__Assigned task__.
Write out all the records exactly, and keep any images out.

[Stored data]
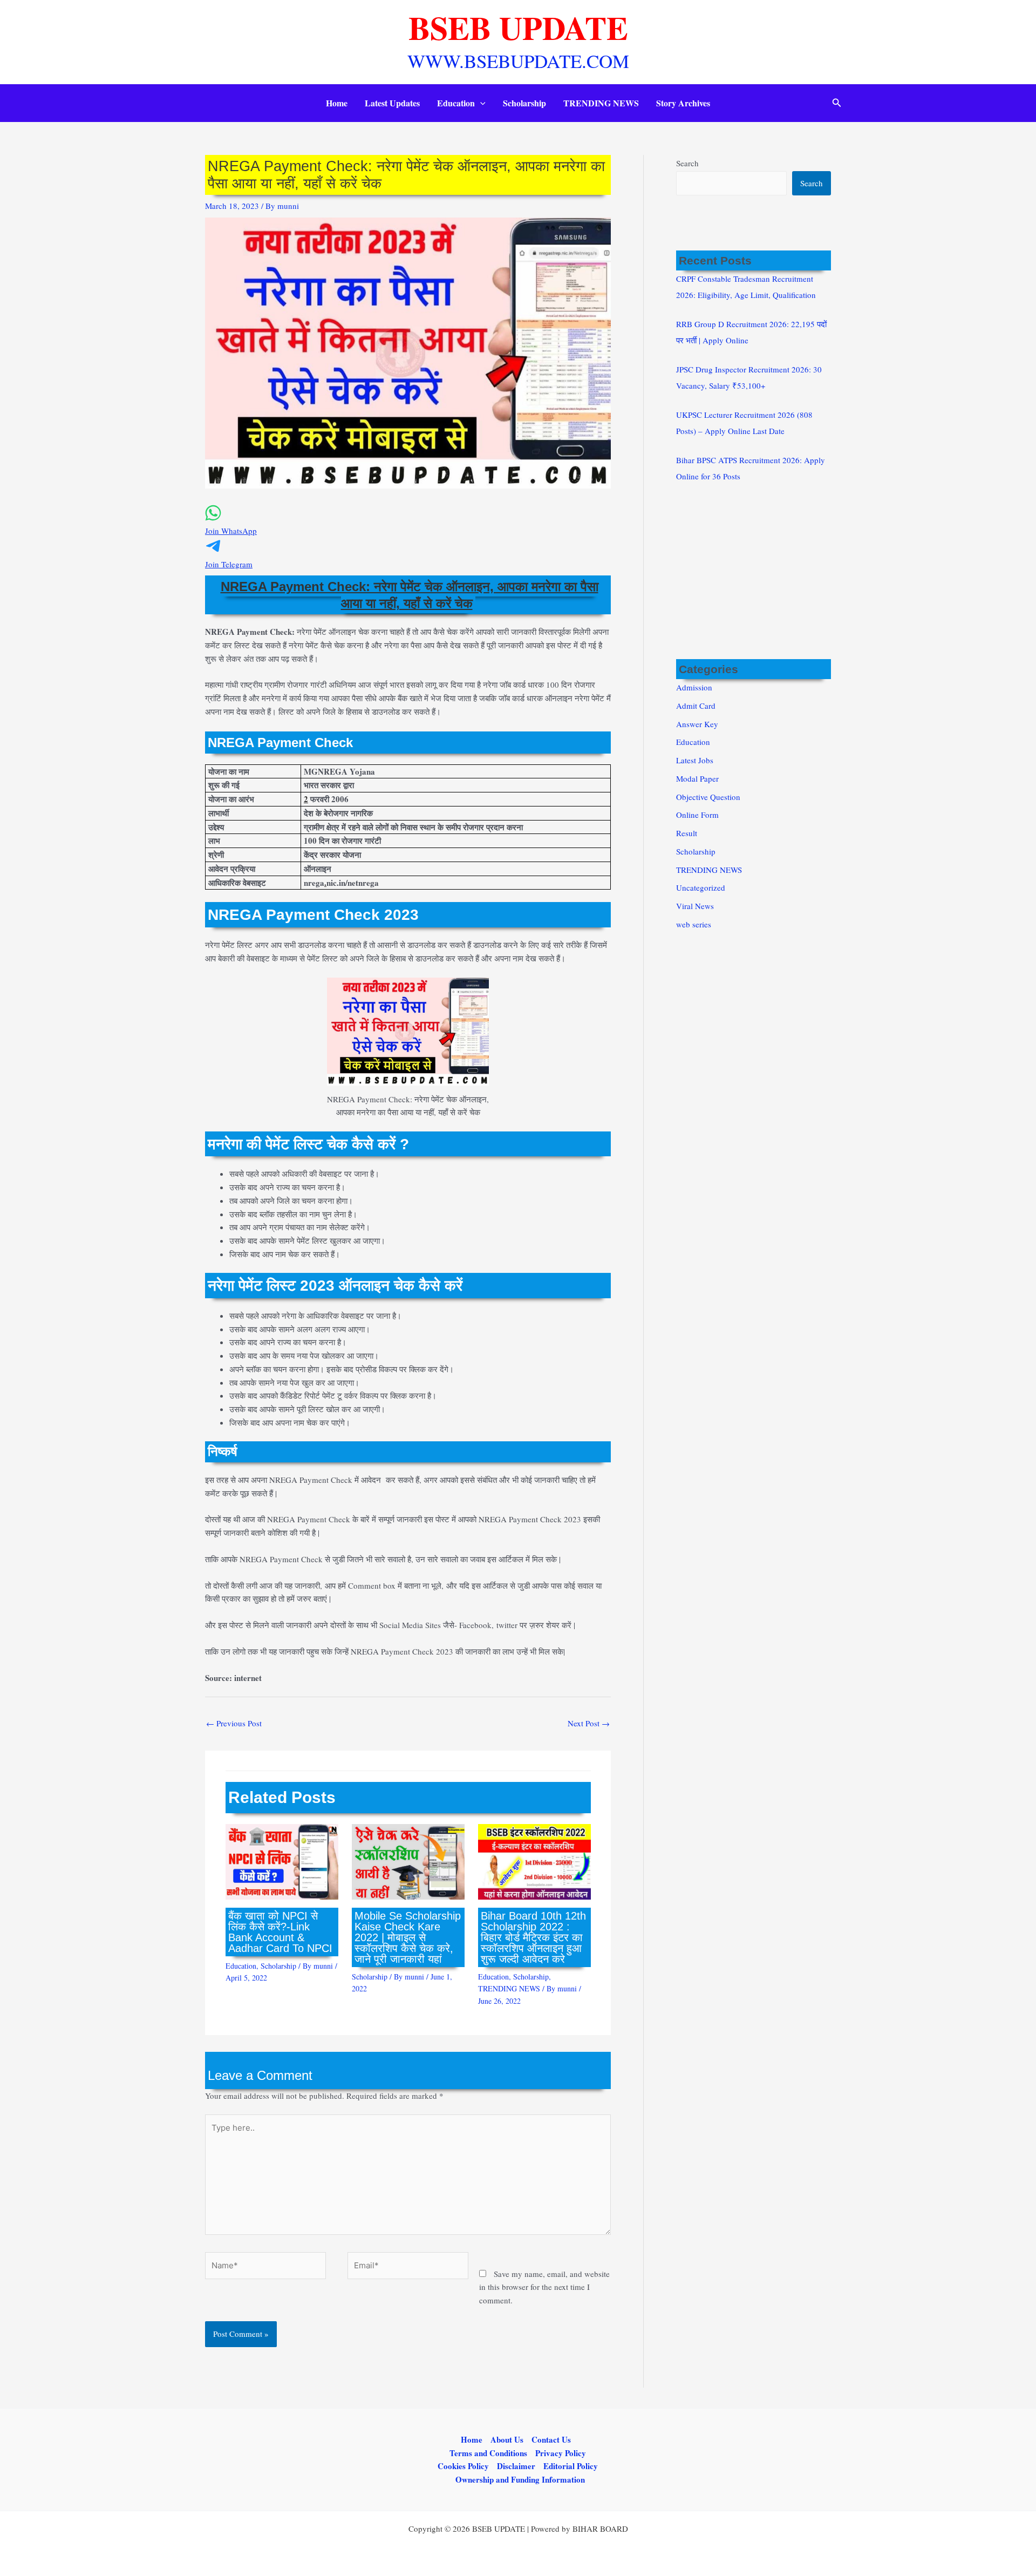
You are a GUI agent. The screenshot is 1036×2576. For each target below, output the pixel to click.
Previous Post (234, 1723)
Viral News (695, 905)
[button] (480, 103)
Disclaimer (516, 2466)
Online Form (697, 814)
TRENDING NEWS (601, 103)
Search (687, 163)
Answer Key (697, 723)
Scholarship (524, 103)
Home (336, 103)
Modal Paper (697, 778)
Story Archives (683, 103)
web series (693, 924)
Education (456, 103)
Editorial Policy (570, 2466)
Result (686, 833)
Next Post (589, 1723)
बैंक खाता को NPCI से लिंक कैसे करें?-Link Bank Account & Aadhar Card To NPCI (280, 1932)
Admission (694, 687)
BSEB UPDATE (518, 27)
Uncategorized (700, 887)
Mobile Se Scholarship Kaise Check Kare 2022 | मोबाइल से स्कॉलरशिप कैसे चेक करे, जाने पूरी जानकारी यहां (408, 1937)
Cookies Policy (463, 2466)
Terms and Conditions (488, 2453)
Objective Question (708, 796)
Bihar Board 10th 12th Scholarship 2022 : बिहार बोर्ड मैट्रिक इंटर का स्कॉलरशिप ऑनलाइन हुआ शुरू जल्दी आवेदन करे (533, 1937)
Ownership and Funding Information (520, 2479)
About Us (506, 2439)
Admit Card (695, 705)
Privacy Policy (560, 2453)
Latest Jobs (694, 760)
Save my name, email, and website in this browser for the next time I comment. (544, 2287)
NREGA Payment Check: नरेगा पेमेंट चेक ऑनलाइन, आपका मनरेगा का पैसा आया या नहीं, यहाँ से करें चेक (409, 595)
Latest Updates (392, 103)
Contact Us (551, 2439)
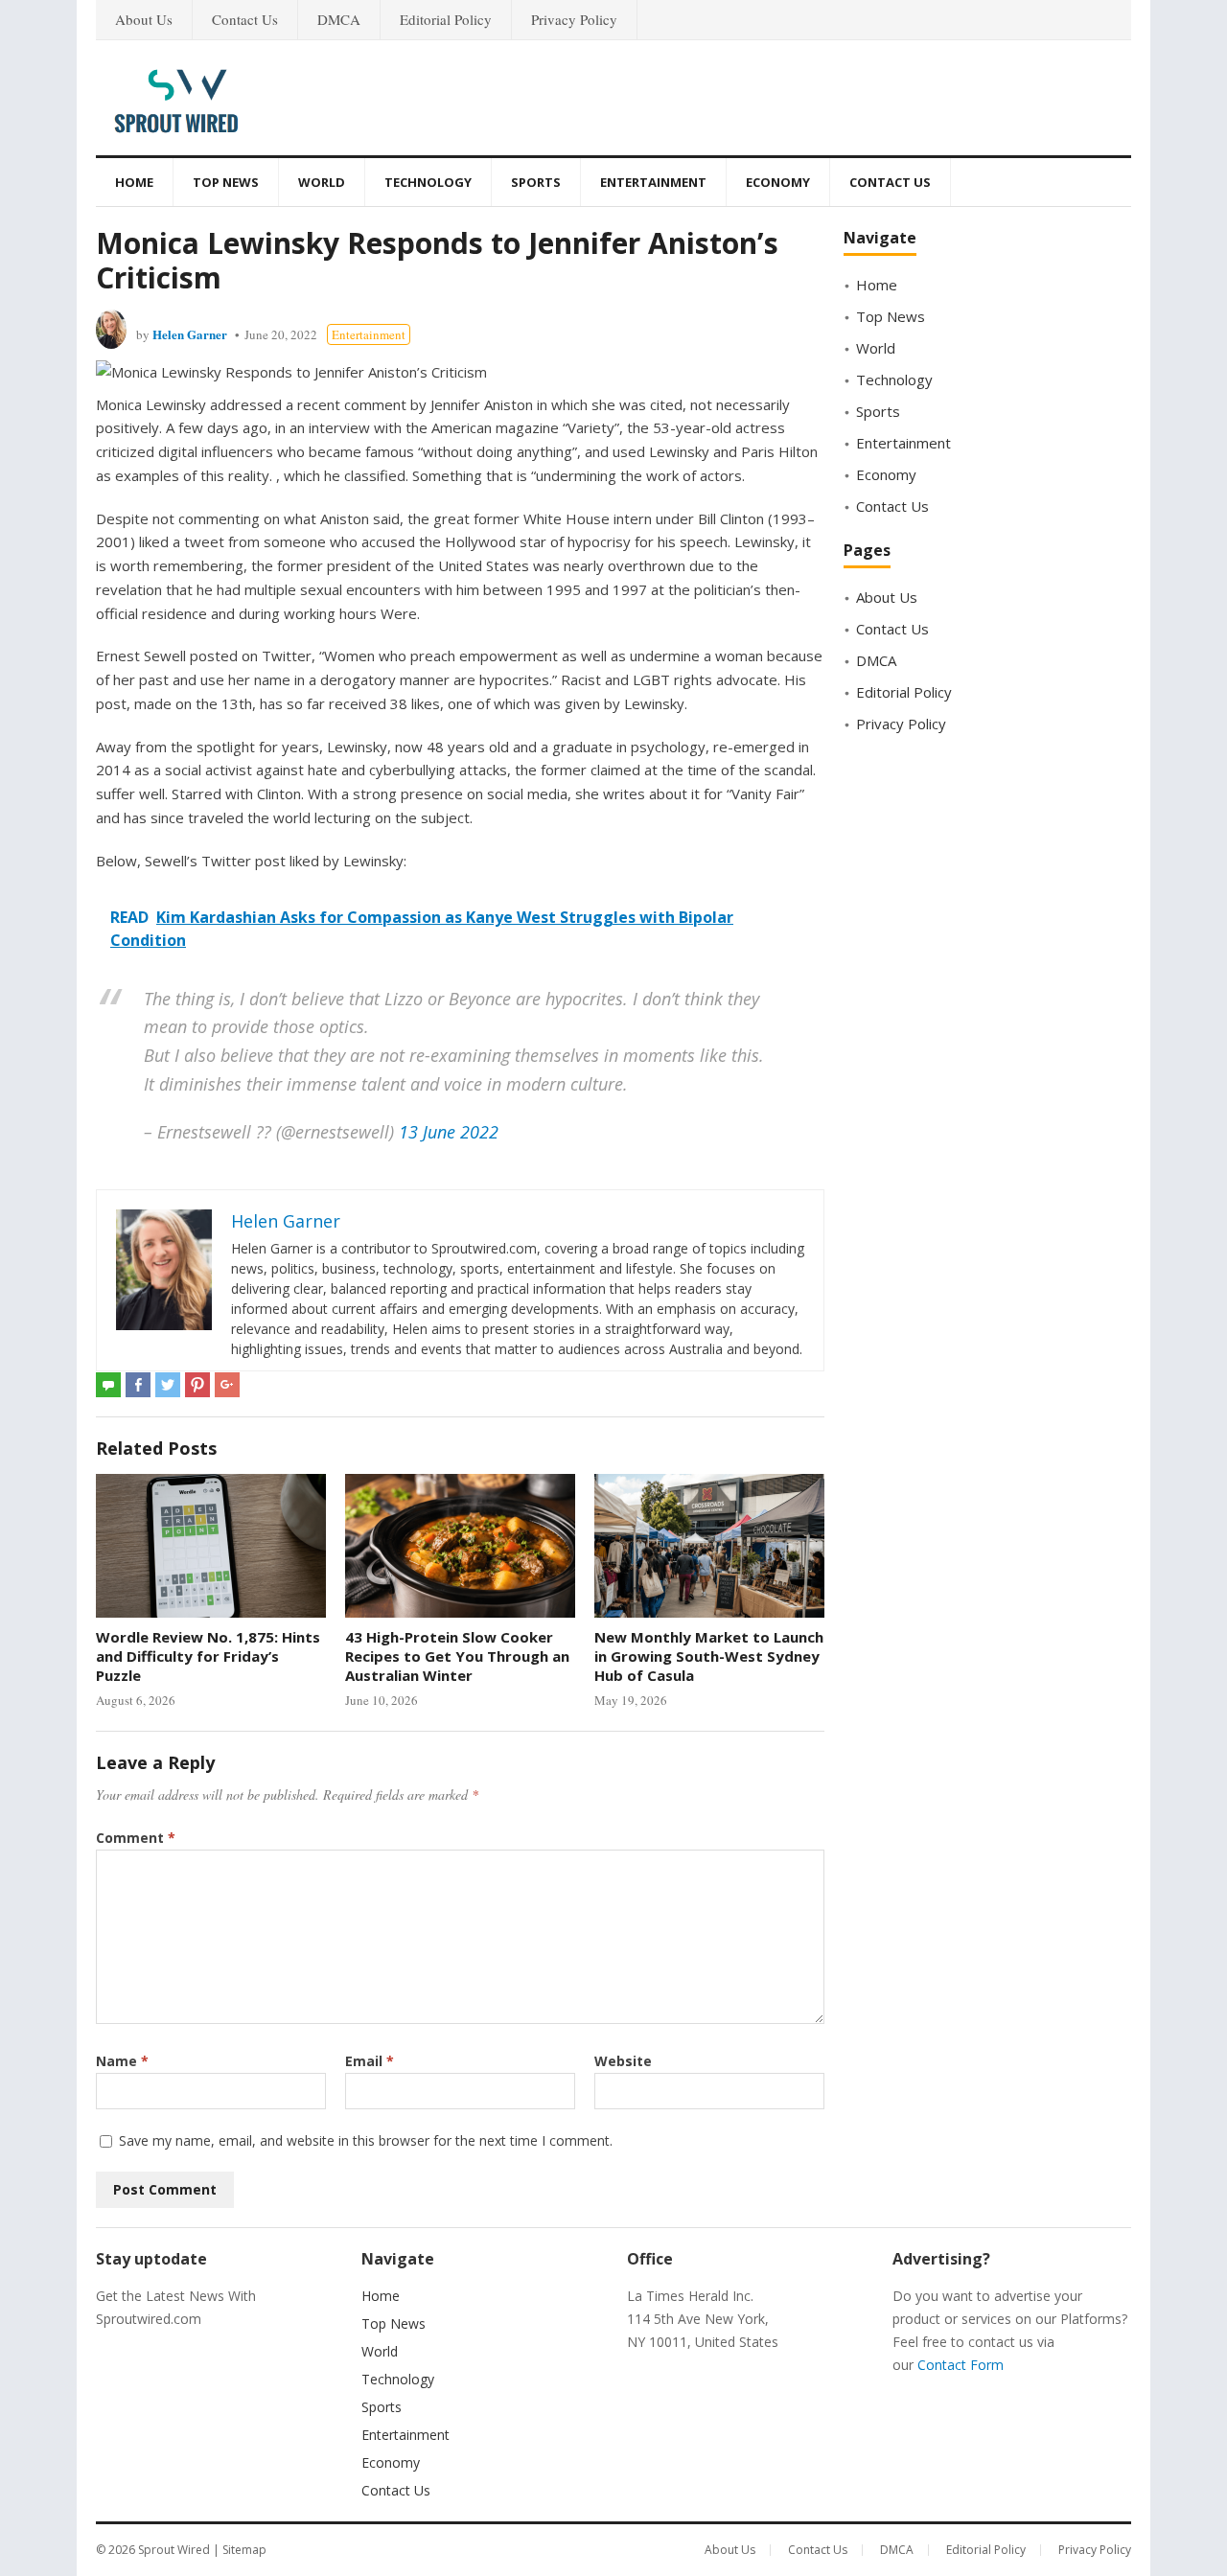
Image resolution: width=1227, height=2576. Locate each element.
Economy (778, 182)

__Exercise response__.
You are a GUI agent. The screenshot is 1036×2576. For each target below, output the pixel to click.
Previous Post (234, 1723)
Viral News (695, 905)
[button] (480, 103)
Disclaimer (516, 2466)
Online Form (697, 814)
TRENDING NEWS (601, 103)
Search (687, 163)
Answer Key (697, 723)
Scholarship (524, 103)
Home (336, 103)
Modal Paper (697, 778)
Story Archives (683, 103)
web series (693, 924)
Education (456, 103)
Editorial Policy (570, 2466)
Result (686, 833)
Next Post (589, 1723)
बैंक खाता को NPCI से लिंक कैसे करें?-Link Bank Account & Aadhar Card To NPCI (280, 1932)
Admission (694, 687)
BSEB UPDATE (518, 27)
Uncategorized (700, 887)
Mobile Se Scholarship Kaise Check Kare 2022 | मोबाइल से स्कॉलरशिप कैसे चेक करे, जाने पूरी जानकारी यहां (408, 1937)
Cookies Policy (463, 2466)
Terms and Conditions (488, 2453)
Objective Question (708, 796)
Bihar Board 10th 12th Scholarship 2022 : बिहार बोर्ड मैट्रिक इंटर का स्कॉलरशिप ऑनलाइन हुआ शुरू जल्दी आवेदन करे (533, 1937)
Ownership and Funding Information (520, 2479)
About Us (506, 2439)
Admit Card (695, 705)
Privacy Policy (560, 2453)
Latest Jobs (694, 760)
Save my name, email, and website in this browser for the next time I comment. (544, 2287)
NREGA Payment Check: नरेगा पेमेंट चेक ऑनलाइन, आपका मनरेगा का पैसा आया या नहीं, यहाँ से करें चेक (409, 595)
Latest Updates (392, 103)
Contact Us (551, 2439)
Image resolution: width=1227, height=2576. Locate each element.
Economy (778, 182)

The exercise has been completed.